> [DATA FOR REVIEW]
***

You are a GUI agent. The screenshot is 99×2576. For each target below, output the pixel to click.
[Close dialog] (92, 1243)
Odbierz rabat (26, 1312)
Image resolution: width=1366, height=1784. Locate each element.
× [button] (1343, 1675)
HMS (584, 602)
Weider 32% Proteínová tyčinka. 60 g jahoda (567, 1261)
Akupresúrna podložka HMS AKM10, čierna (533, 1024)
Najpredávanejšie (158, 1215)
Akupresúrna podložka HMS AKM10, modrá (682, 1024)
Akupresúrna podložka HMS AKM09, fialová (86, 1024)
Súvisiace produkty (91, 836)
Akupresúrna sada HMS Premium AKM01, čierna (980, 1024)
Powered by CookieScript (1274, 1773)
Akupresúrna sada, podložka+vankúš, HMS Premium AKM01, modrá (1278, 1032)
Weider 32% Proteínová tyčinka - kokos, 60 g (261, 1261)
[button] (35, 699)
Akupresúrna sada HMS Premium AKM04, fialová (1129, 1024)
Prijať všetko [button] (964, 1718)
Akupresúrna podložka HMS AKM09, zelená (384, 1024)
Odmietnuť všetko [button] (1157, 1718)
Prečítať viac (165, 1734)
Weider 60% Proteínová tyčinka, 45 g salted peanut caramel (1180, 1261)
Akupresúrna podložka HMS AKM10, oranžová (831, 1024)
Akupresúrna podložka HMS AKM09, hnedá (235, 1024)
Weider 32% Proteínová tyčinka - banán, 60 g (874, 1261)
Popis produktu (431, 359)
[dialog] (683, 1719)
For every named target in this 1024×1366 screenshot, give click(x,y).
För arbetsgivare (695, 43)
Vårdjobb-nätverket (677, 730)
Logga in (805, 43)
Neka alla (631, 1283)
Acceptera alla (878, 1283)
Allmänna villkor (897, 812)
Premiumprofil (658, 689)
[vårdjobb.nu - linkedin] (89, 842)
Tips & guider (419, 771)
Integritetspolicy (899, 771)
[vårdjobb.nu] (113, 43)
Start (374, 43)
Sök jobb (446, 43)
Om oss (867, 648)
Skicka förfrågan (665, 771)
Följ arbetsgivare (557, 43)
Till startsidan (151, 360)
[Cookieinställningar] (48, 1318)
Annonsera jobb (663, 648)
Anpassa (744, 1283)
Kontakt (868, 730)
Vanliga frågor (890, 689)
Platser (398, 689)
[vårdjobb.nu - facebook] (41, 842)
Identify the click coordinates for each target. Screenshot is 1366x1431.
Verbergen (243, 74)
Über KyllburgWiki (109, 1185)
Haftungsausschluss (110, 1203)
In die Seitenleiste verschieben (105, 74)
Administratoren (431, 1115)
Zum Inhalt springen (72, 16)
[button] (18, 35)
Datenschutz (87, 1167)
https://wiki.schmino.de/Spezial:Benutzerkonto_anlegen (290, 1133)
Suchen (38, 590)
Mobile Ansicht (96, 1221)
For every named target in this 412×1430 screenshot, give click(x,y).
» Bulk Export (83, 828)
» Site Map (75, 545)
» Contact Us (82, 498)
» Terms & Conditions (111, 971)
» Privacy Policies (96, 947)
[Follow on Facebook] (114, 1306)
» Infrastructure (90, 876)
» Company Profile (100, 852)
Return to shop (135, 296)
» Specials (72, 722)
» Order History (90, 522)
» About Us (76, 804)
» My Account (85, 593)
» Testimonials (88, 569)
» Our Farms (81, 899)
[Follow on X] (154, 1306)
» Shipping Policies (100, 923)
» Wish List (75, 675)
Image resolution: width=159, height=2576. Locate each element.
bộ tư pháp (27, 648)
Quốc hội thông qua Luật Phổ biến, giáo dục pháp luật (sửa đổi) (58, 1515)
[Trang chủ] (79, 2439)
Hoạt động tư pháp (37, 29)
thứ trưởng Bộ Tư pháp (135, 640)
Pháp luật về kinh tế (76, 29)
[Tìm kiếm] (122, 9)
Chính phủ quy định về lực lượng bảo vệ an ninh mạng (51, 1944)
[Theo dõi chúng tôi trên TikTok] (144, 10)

***

> [WHAT TO PRODUCE] What is wanted is every line from the first line of the entries through the line that contains "[vårdjobb.nu - facebook] (41, 842)", given again exactly.

> [FINAL ANSWER]
You are a GUI agent. The screenshot is 99×2576. For each target below, output the pixel to click.
[Close dialog] (92, 1243)
Odbierz rabat (26, 1312)
Image resolution: width=1366, height=1784. Locate each element.
× [button] (1343, 1675)
HMS (584, 602)
Weider 32% Proteínová tyčinka. 60 g jahoda (567, 1261)
Akupresúrna podložka HMS AKM10, čierna (533, 1024)
Najpredávanejšie (158, 1215)
Akupresúrna podložka HMS AKM10, modrá (682, 1024)
Akupresúrna podložka HMS AKM09, fialová (86, 1024)
Súvisiace produkty (91, 836)
Akupresúrna sada HMS Premium AKM01, čierna (980, 1024)
Powered by CookieScript (1274, 1773)
Akupresúrna sada, podložka+vankúš, HMS Premium AKM01, modrá (1278, 1032)
Weider 32% Proteínová tyčinka - kokos, 60 g (261, 1261)
[button] (35, 699)
Akupresúrna sada HMS Premium AKM04, fialová (1129, 1024)
Prijať všetko [button] (964, 1718)
Akupresúrna podložka HMS AKM09, zelená (384, 1024)
Odmietnuť všetko [button] (1157, 1718)
Prečítať viac (165, 1734)
Weider 60% Proteínová tyčinka, 45 g salted peanut caramel (1180, 1261)
Akupresúrna podložka HMS AKM10, oranžová (831, 1024)
Akupresúrna podložka HMS AKM09, hnedá (235, 1024)
Weider 32% Proteínová tyčinka - banán, 60 g (874, 1261)
Popis produktu (431, 359)
[dialog] (683, 1719)
For every named target in this 1024×1366 screenshot, give click(x,y).
För arbetsgivare (695, 43)
Vårdjobb-nätverket (677, 730)
Logga in (805, 43)
Neka alla (631, 1283)
Acceptera alla (878, 1283)
Allmänna villkor (897, 812)
Premiumprofil (658, 689)
[vårdjobb.nu - linkedin] (89, 842)
Tips & guider (419, 771)
Integritetspolicy (899, 771)
[vårdjobb.nu] (113, 43)
Start (374, 43)
Sök jobb (446, 43)
Om oss (867, 648)
Skicka förfrågan (665, 771)
Följ arbetsgivare (557, 43)
Till startsidan (151, 360)
[Cookieinställningar] (48, 1318)
Annonsera jobb (663, 648)
Anpassa (744, 1283)
Kontakt (868, 730)
Vanliga frågor (890, 689)
Platser (398, 689)
[vårdjobb.nu - facebook] (41, 842)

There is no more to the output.